[What you are asked to do]: Using the data below, print exactly the line with "Task: Click the Nueva factura button", the line with "Task: Open Brand: JAMECO RELIAPRO store link", and every line between them, but none of the pictures.

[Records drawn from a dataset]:
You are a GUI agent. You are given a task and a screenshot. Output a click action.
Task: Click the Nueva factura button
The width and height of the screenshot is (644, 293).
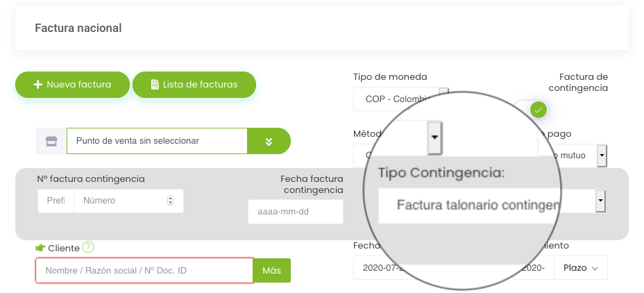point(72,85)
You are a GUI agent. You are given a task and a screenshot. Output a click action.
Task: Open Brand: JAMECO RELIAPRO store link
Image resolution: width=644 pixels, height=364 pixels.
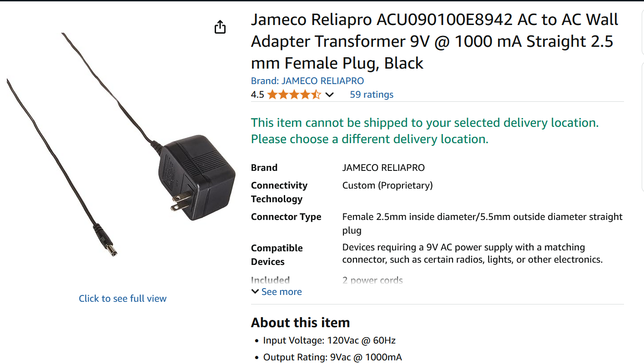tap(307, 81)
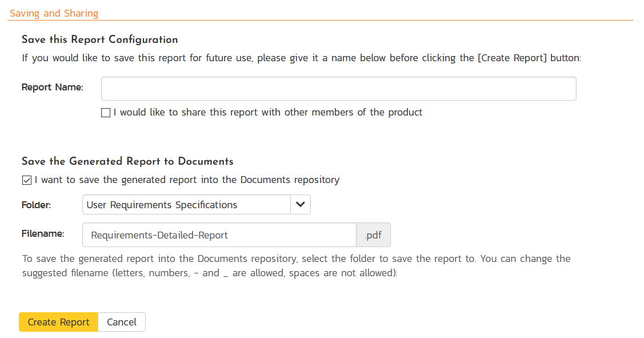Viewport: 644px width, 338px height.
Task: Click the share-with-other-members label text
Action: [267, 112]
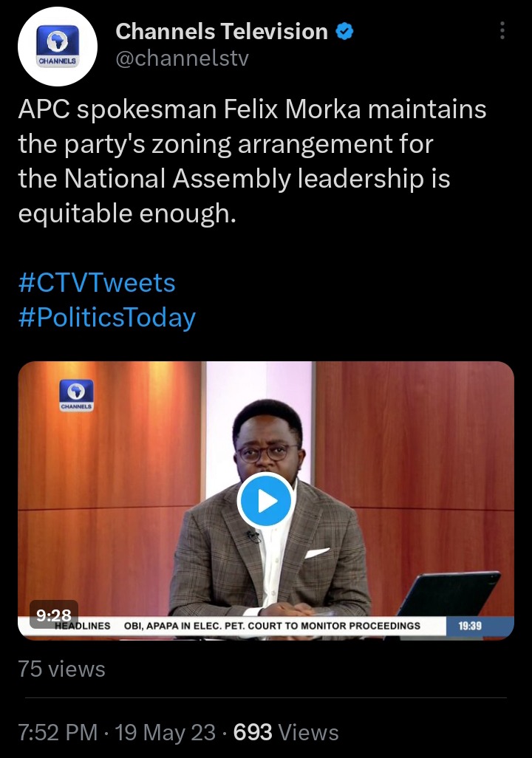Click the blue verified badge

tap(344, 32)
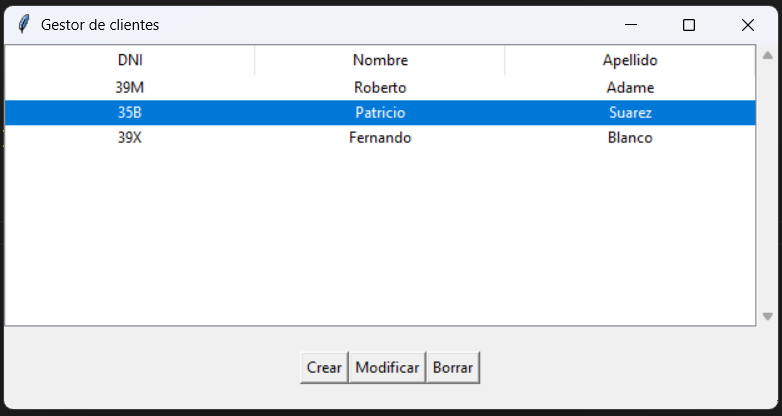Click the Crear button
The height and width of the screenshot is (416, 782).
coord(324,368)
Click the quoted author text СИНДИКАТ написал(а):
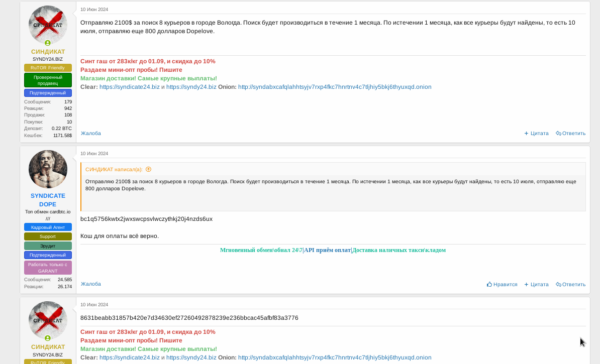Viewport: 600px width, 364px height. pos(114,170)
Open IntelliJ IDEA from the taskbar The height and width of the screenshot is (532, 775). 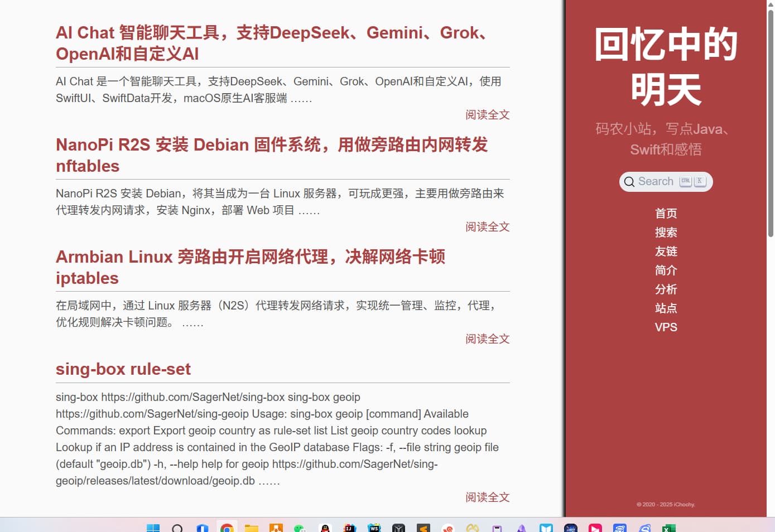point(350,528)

[Written response]:
Task: Click the Nueva factura button
The width and height of the screenshot is (644, 293).
point(72,85)
You are a GUI agent. You are given a task and a screenshot. Output a click action.
Task: Open Brand: JAMECO RELIAPRO store link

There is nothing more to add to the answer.